No próprio Afeganistão, os Estados Unidos e a NATO traíram aqueles que confiaram na sua política e, agora, são abandonados à sua sorte, que não deverá ser nada invejável. Os talibãs, não obstante todas as promessas, já deram provas suficientes de fanatismo, intolerância e de vingança medieval.
Washington e os seus aliados ocidentais poderiam ter dado alguns passos com vista a impedir o regresso dos talibãs ao poder: pressionar o Paquistão a deixar de ser campo de treino dos terroristas afegãos e a cortar-lhes o apoio logístico ou a criar uma elite e instituições políticas e militares capazes de governar o país. Tiveram 20 anos para fazer isso, mas pouco ou nada foi realizado.
O desastre militar norte-americano e da NATO no Afeganistão vem dar novos argumentos aos países que desafiam o poderio dos Estados Unidos no campo internacional, como é o caso da Rússia e da China. Moscovo tem razões para se regozijar e não esconde esse sentimento. As razões para isso são duas: os Estados Unidos enfraquecem fortemente as suas posições na Ásia Central, região que a Rússia considera fazer parte da sua zona de influência. A segunda, consideram os dirigentes russos, é que a retirada das tropas norte-americanas do Afeganistão é mais um exemplo do fracasso da política de “unipolarismo” e da necessidade da Rússia de reforçar a sua política e presença no campo internacional.
As razões da China não deverão divergir muito das do Kremlin, sendo também semelhantes os receios quanto ao desenrolar da situação. Nem chineses nem russos têm a certeza de que os talibãs e outros grupos extremistas armados afegãos não pretendem fazer transbordar o conflito para lá das fronteiras do Afeganistão. Pequim teme que os extremistas afegãos possam incentivar o separatismo e a luta armada em Xinjiang, região onde os muçulmanos constituem a maioria da população e são vítimas de graves perseguições por parte das autoridades comunistas chinesas.
A Rússia vai concentrar os seus esforços para que os movimentos armados radicais não se infiltrem em países como a Quirguízia, Tadjiquistão, Uzbequistão e Cazaquistão e, daí, nas regiões muçulmanas da Federação da
Rússia.

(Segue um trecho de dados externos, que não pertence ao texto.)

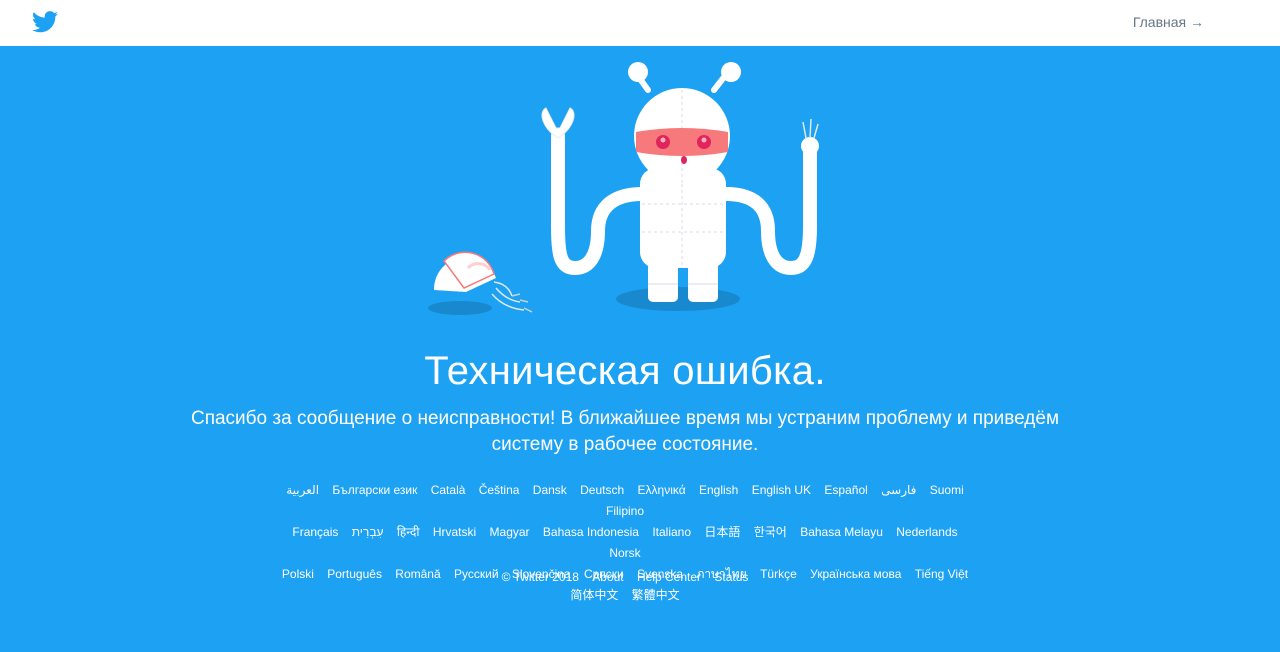 The width and height of the screenshot is (1280, 652). Describe the element at coordinates (718, 490) in the screenshot. I see `language-link: English` at that location.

Para evitar esses cenários, as diplomacias de Moscovo e Pequim, andam, há muito tempo, a “namorar” os talibãs, receberam os mais altos responsáveis de uma organização cujo nome, por exemplo, na Rússia, só pode ser pronunciado acompanhado da definição “grupo terrorista”. Deste modo, russos e chineses legitimizam os “barbudos afegãos” na esperança de que estes controlem a situação no Afeganistão, contribuam na luta contra o terrorismo e o tráfico de droga na região.
Porém, esta será uma tarefa colossal tendo em conta os problemas étnicos e políticos no Afeganistão. Alguns analistas chamam a atenção para o facto de não haver unidade mesmo no seio dos talibãs. Se os “velhos talibãs”, cansados de décadas de guerra, podem aceitar as propostas russas e chinesas, os “novos talibãs” querem continuar a luta sagrada contra os infiéis e levá-la a novos territórios. Os talibãs não são a única organização terrorista a lutar no Afeganistão.
Na Rússia são muitos os que receiam que o seu país se possa envolver num conflito armado e recordam a triste e desastrosa experiência da direção comunista, que decidiu ocupar militarmente o Afeganistão e teve de se retirar dez anos depois.
Não se pode excluir a possibilidade maquiavélica de os Estados Unidos terem abandonado tão rapidamente o Afeganistão para provocar uma forte dor de cabeça a russos e chineses. Estes terão de resolver os problemas que os Estados Unidos e a NATO não conseguiram.
Duvido que líderes americanos como George W. Bush, Barack Obama, Donald Trump ou Joe Biden tenham lido “Cartas de Inglaterra” de Eça de Queirós, mas, como ele escreve que “a História é uma velhota que se repete sem cessar”, aconselho a que as embaixadas da Rússia e da China enviem urgentemente traduções para os seus dirigentes. O texto da carta sobre o Afeganistão é breve, mas muito instrutivo.